Per favore, riscrivi tutte le voci sostituendo "particular element" con "specific element" e lasciando invariato tutto il resto.

====== RIGHE ======

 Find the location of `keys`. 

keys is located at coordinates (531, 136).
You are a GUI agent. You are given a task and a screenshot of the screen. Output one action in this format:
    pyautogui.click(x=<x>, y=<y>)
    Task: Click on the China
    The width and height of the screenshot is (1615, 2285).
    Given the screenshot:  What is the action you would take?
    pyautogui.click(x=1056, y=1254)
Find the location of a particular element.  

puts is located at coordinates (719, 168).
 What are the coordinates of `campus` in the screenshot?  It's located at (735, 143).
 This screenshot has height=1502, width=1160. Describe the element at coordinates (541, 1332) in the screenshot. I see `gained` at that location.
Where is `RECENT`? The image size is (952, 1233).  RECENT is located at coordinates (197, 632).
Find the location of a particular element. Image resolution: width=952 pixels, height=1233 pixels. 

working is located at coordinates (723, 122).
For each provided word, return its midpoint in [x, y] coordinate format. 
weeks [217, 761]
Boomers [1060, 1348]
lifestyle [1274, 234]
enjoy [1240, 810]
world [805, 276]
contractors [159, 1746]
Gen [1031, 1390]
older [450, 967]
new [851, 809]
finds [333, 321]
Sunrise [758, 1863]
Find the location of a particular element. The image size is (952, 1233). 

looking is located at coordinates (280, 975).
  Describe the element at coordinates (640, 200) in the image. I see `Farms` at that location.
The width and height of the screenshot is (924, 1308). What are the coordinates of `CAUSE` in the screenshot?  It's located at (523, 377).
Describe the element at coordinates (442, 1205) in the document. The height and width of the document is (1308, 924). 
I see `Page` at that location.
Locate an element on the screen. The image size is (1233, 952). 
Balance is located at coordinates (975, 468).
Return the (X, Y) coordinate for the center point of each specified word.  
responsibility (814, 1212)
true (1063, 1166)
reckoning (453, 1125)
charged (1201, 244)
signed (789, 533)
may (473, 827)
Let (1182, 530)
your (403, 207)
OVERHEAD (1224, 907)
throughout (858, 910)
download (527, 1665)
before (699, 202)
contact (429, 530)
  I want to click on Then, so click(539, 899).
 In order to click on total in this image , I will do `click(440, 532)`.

======

**SOLUZIONE SVOLTA**:
 Find the location of `keys`. 

keys is located at coordinates (531, 136).
You are a GUI agent. You are given a task and a screenshot of the screen. Output one action in this format:
    pyautogui.click(x=<x>, y=<y>)
    Task: Click on the China
    The width and height of the screenshot is (1615, 2285).
    Given the screenshot:  What is the action you would take?
    pyautogui.click(x=1056, y=1254)
Find the location of a specific element.  

puts is located at coordinates (719, 168).
 What are the coordinates of `campus` in the screenshot?  It's located at (735, 143).
 This screenshot has height=1502, width=1160. Describe the element at coordinates (541, 1332) in the screenshot. I see `gained` at that location.
Where is `RECENT`? The image size is (952, 1233).  RECENT is located at coordinates (197, 632).
Find the location of a specific element. Image resolution: width=952 pixels, height=1233 pixels. 

working is located at coordinates (723, 122).
For each provided word, return its midpoint in [x, y] coordinate format. 
weeks [217, 761]
Boomers [1060, 1348]
lifestyle [1274, 234]
enjoy [1240, 810]
world [805, 276]
contractors [159, 1746]
Gen [1031, 1390]
older [450, 967]
new [851, 809]
finds [333, 321]
Sunrise [758, 1863]
Find the location of a specific element. The image size is (952, 1233). 

looking is located at coordinates (280, 975).
  Describe the element at coordinates (640, 200) in the image. I see `Farms` at that location.
The width and height of the screenshot is (924, 1308). What are the coordinates of `CAUSE` in the screenshot?  It's located at (523, 377).
Describe the element at coordinates (442, 1205) in the document. The height and width of the document is (1308, 924). 
I see `Page` at that location.
Locate an element on the screen. The image size is (1233, 952). 
Balance is located at coordinates (975, 468).
Return the (X, Y) coordinate for the center point of each specified word.  
responsibility (814, 1212)
true (1063, 1166)
reckoning (453, 1125)
charged (1201, 244)
signed (789, 533)
may (473, 827)
Let (1182, 530)
your (403, 207)
OVERHEAD (1224, 907)
throughout (858, 910)
download (527, 1665)
before (699, 202)
contact (429, 530)
  I want to click on Then, so click(539, 899).
 In order to click on total in this image , I will do `click(440, 532)`.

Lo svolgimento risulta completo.